Endpoint Protection

 View Only

  • 1.  Multiple SEPMs report to a central SEPM

    Posted Aug 19, 2009 04:47 PM
    Please assist in getting over this mental hurdle that I cannot seem to do.  Let me lay it out for you.

    SEPM's will need to be installed at
    District A (main office)
    District B
    District C
    District D
    District E
    District F
    District G

    Each District has its own Sys Admin that needs to view ONLY his District's clients except for District A (lets just consider District A to be the main/chief office).  Those SysAdmins will monitor and trouble shoot any problems at their district.  The flip side of that is District A needs to be the central location for all of the clients across all districts.  This allows the Sys admin at District A to keep a eye on any Virus Events, Network health, etc by clicking through the respective Groups held within the Clients piece.

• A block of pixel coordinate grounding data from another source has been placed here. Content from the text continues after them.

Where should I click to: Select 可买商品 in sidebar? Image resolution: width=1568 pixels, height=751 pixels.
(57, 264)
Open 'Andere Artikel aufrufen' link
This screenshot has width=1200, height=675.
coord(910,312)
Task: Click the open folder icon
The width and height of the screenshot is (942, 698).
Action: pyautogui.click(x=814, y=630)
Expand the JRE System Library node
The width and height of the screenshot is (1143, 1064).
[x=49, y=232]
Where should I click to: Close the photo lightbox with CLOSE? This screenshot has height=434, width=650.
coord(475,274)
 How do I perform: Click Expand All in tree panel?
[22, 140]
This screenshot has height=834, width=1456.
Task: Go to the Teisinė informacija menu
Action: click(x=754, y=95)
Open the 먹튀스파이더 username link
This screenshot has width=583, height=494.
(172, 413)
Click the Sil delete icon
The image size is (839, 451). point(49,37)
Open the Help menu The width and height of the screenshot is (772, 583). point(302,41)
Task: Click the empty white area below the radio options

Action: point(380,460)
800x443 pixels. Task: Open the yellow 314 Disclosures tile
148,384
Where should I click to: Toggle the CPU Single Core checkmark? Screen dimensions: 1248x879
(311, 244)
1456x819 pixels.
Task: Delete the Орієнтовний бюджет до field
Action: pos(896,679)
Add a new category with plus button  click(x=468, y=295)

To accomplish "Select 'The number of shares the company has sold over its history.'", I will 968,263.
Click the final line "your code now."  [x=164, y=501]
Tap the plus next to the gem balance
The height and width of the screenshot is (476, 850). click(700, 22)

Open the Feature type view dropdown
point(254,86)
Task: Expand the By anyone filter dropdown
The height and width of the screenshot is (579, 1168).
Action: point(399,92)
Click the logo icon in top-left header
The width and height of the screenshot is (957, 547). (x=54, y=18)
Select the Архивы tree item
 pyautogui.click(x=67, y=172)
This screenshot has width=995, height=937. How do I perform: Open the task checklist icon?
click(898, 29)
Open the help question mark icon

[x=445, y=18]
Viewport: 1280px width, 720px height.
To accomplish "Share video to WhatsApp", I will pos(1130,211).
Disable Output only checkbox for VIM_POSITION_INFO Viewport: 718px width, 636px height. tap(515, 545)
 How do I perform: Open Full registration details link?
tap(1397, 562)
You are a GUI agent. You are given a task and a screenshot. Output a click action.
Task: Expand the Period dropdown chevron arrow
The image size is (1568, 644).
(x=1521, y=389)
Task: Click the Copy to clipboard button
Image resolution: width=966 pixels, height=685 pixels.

    Now, I am obviously missing something (and I'm sure it's simple).  How do I do this?  We tried replication of District A+B, but B was able to see all of A's clients.  

    thanks in advance.


  • 2.  RE: Multiple SEPMs report to a central SEPM

    Posted Aug 19, 2009 05:13 PM
    You can configure the Limited Admins rights to individual groups as shown in the screenshot.

    imagebrowser image


  • 3.  RE: Multiple SEPMs report to a central SEPM

    Posted Aug 19, 2009 05:59 PM
    First thing is there is no need to create 7 replication partners.

    Second thing more than 5 replication partners with Embedded database will give you problems later on hence avoide it.

    You can set up GUPs fro your Site A to G

    Create Groups A , Group B ...........to Group G.

    Create one Group update provider for each group.

    Now As Cycle tech told Create % Admin account your main SEPM & give them limited privilages & let Admin for Group A see only Group A clients. hence this way you can get what you are expecting with very simple setup.

    There is no need to seyup replication in this case.

    Hope this helps you.


  • 4.  RE: Multiple SEPMs report to a central SEPM

    Posted Aug 19, 2009 06:14 PM
    In my opnion looking at your senario , There could be 2 options :

    1. Configuring  multiple domains.
    2. Create 7 groups with Seven administator for each group and have a main admin for SEPM ( the solution provided by Cycle tech )

    If you want to know more about that Go to the Chapter 4  of the Admin Guide.Pg 69 onwards.
     Managing domains and administrators. It has all the information


  • 5.  RE: Multiple SEPMs report to a central SEPM

    Posted Aug 19, 2009 11:29 PM
    You can use the symantec endpoint protection manager web console for them to manager their district. And as Cycletech has mentioned sysadmins will only be able to view the group of their location. Regards,


  • 6.  RE: Multiple SEPMs report to a central SEPM

    Posted Aug 20, 2009 12:10 AM
    I had to consider this also, during my installation.
    I decided to go with setting up individual domains for each site.
    Although it is an extra step to manage both clients and policies for each domain, the management of administrators was better this way.

    I'm still testing before rolling out to 80+ sites.
    I'm yet to consider what impact an additional domain for each site will have on bandwidth/traffic.

    Regards,
    Andrew